→ PASSAGE GIVEN

I guess I was a bit surprised when one uses a 1-point costing power as the base power and then just start taking extras...making the initial power essentially free.

Then again, I might be rethinking my character too much.


----------



## Thanee (Oct 28, 2004)

One question about that chaining of powers. Just to see if I got that right.

When I have a flaw for the base power, which can apply to the attached power, does it apply to it?

For example, Ghost's Dimensional Travel has the Heroic Effort flaw, does this mean, Teleportation has this flaw, too, automatically?

I thought, it worked that way, that's why I built it like this (the flaw is meant to limit Teleportation mostly), but I might be wrong. 

Oh, and there is another benefit of attaching a 1 PP (or any) power to another power, that is, you can "pay" the cost for the attached power with a flaw to the base power, instead of paying PP, since it is now an Extra.

Bye
Thanee


----------



## hero4hire (Oct 28, 2004)

perivas said:
			
		

> I guess I was a bit surprised when one uses a 1-point costing power as the base power and then just start taking extras...making the initial power essentially free.




Works the same for Armor, yes?


----------



## Elfy (Oct 28, 2004)

Thanee said:
			
		

> When I have a flaw for the base power, which can apply to the attached power, does it apply to it?
> 
> For example, Ghost's Dimensional Travel has the Heroic Effort flaw, does this mean, Teleportation has this flaw, too, automatically?





Nope. Extras/Flaws are applied independently to any powers in a chain and are not inherited by a power's 'children'.


----------



## Elfy (Oct 28, 2004)

BTW, any initial thoughts as to a 'team leader'? My first thoughts would probably be for 'Strongarm' as team leader since the character concept seems to be 'tactically smart', but what does everyone else think?

Any initial ideas for combined arms 'team tactics'? As far as I can see...

Nagi's focus seems to be: air support, ranged combat, mobility, and team transport.

Spyder's focus seems to be: melee combat, stealth, scouting/tracking, and night functionality.

Ghost's focus seems to be: air support, surprise attacks, ranged combat, infiltration, and intimidation/subterfuge.

Kineto's focus seems to be: air support, ranged combat, psionic awareness

Doctor S-3's focus seems to be: technology support, technology/science knowledge, anylasis/problem solving, and secondary 'everything' support since her gadgets can do just about anything.

Strongarm's focus seems to be: melee combat, team muscle, tactics, and secondary technology/science knowledge support.

It seems to me that Spyder and Strongarm should probably take the primary 'front line' melee roles, Nagi should probably take the primary 'Air Support' role, Ghost and Kineto should probably take the 'second line' role acting both as ground support and air support with their ranged attacks, and Doctor S-3 should probably be 'third line' support, supporting everyone else with her gadgets and analytical abilities while taking up any slack in the other 'lines of defense'.

→ STATED GOAL 1
Quote everything in the power-chaining thread from "BTW, any initial" down to "and night functionality.".

→ GIVEN RECORDS
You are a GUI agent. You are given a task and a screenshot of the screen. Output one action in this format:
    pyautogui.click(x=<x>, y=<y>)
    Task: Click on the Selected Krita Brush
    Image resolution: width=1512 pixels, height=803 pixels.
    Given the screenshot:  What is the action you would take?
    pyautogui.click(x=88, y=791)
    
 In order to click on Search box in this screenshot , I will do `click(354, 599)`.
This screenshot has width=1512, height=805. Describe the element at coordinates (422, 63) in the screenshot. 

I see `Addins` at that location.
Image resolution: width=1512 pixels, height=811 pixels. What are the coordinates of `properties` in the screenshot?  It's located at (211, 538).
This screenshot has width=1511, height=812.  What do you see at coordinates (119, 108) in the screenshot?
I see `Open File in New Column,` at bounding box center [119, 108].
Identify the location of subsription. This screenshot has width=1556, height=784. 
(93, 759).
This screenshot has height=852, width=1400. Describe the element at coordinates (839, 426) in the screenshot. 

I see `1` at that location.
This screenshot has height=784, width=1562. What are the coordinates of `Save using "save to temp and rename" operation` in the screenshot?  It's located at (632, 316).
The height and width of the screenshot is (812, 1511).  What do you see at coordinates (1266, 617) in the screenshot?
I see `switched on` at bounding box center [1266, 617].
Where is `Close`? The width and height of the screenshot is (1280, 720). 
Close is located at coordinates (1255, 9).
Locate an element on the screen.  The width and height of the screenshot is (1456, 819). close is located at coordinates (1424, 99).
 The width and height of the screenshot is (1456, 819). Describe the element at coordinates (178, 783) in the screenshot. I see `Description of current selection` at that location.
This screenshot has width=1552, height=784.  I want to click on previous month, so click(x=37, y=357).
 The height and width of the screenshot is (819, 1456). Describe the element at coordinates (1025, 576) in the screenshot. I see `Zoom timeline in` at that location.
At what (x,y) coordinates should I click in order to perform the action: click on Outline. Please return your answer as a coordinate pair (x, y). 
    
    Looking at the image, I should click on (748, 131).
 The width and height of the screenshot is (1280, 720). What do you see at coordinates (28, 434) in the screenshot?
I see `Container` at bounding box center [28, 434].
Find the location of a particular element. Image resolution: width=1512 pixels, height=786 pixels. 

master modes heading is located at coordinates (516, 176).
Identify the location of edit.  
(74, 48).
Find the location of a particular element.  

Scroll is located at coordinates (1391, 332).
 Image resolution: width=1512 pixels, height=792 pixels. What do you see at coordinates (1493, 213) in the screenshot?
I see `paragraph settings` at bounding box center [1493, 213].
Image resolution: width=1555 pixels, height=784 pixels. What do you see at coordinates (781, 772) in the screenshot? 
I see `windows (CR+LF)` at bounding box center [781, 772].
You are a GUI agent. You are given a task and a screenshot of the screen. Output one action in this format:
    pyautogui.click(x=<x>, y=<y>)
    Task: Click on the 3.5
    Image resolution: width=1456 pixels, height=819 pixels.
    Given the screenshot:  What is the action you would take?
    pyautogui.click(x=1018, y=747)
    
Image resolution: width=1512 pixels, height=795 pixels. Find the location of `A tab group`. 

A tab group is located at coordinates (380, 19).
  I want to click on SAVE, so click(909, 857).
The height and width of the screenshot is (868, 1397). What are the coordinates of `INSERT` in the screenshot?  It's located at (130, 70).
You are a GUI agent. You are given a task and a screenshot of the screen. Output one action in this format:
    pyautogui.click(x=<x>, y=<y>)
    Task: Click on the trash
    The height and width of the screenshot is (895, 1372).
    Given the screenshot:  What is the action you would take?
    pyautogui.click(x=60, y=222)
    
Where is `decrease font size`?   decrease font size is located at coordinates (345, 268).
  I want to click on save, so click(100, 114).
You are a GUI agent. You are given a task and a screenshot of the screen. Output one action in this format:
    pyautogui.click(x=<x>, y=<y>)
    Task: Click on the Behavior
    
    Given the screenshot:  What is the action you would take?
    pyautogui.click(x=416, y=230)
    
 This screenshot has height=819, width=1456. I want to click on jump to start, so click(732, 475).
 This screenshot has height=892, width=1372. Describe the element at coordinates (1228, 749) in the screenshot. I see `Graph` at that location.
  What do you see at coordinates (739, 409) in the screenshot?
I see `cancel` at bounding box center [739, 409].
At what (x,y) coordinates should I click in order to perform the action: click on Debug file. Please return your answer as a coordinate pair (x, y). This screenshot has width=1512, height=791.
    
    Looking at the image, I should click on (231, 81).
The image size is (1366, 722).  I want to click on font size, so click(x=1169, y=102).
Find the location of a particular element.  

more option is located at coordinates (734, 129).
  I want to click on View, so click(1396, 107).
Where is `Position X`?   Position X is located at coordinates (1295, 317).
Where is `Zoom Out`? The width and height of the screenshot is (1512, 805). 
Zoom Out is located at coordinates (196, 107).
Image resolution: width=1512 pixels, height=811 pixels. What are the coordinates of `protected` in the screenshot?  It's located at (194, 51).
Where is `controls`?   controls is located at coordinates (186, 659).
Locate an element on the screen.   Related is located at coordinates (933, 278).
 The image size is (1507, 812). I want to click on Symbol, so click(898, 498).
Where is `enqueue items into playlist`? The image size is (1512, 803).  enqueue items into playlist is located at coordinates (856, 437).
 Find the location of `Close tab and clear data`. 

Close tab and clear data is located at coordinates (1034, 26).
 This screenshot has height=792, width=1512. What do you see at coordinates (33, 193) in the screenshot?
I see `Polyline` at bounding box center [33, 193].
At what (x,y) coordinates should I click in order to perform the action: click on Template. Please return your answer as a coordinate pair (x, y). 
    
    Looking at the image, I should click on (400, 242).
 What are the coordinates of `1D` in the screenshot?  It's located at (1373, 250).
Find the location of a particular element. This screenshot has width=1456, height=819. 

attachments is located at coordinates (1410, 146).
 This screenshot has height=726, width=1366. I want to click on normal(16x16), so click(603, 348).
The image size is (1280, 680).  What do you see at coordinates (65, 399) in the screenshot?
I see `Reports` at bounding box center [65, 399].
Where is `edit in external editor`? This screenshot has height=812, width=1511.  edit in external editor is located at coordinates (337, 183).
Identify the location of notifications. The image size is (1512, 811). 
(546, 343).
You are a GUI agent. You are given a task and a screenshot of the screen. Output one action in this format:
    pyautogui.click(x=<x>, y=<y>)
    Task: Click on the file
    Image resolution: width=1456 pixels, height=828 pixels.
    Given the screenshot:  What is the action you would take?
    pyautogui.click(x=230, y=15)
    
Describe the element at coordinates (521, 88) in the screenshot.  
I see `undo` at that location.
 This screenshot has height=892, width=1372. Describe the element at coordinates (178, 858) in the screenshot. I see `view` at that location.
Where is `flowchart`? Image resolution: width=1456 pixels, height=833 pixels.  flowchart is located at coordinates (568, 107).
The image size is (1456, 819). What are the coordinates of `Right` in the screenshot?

→ STATED GOAL 2
Please count the lines of the records that contain the word "should" and reply with the number alone.

→ CORRECT RESPONSE 1
BTW, any initial thoughts as to a 'team leader'? My first thoughts would probably be for 'Strongarm' as team leader since the character concept seems to be 'tactically smart', but what does everyone else think?

Any initial ideas for combined arms 'team tactics'? As far as I can see...

Nagi's focus seems to be: air support, ranged combat, mobility, and team transport.

Spyder's focus seems to be: melee combat, stealth, scouting/tracking, and night functionality.

→ CORRECT RESPONSE 2
6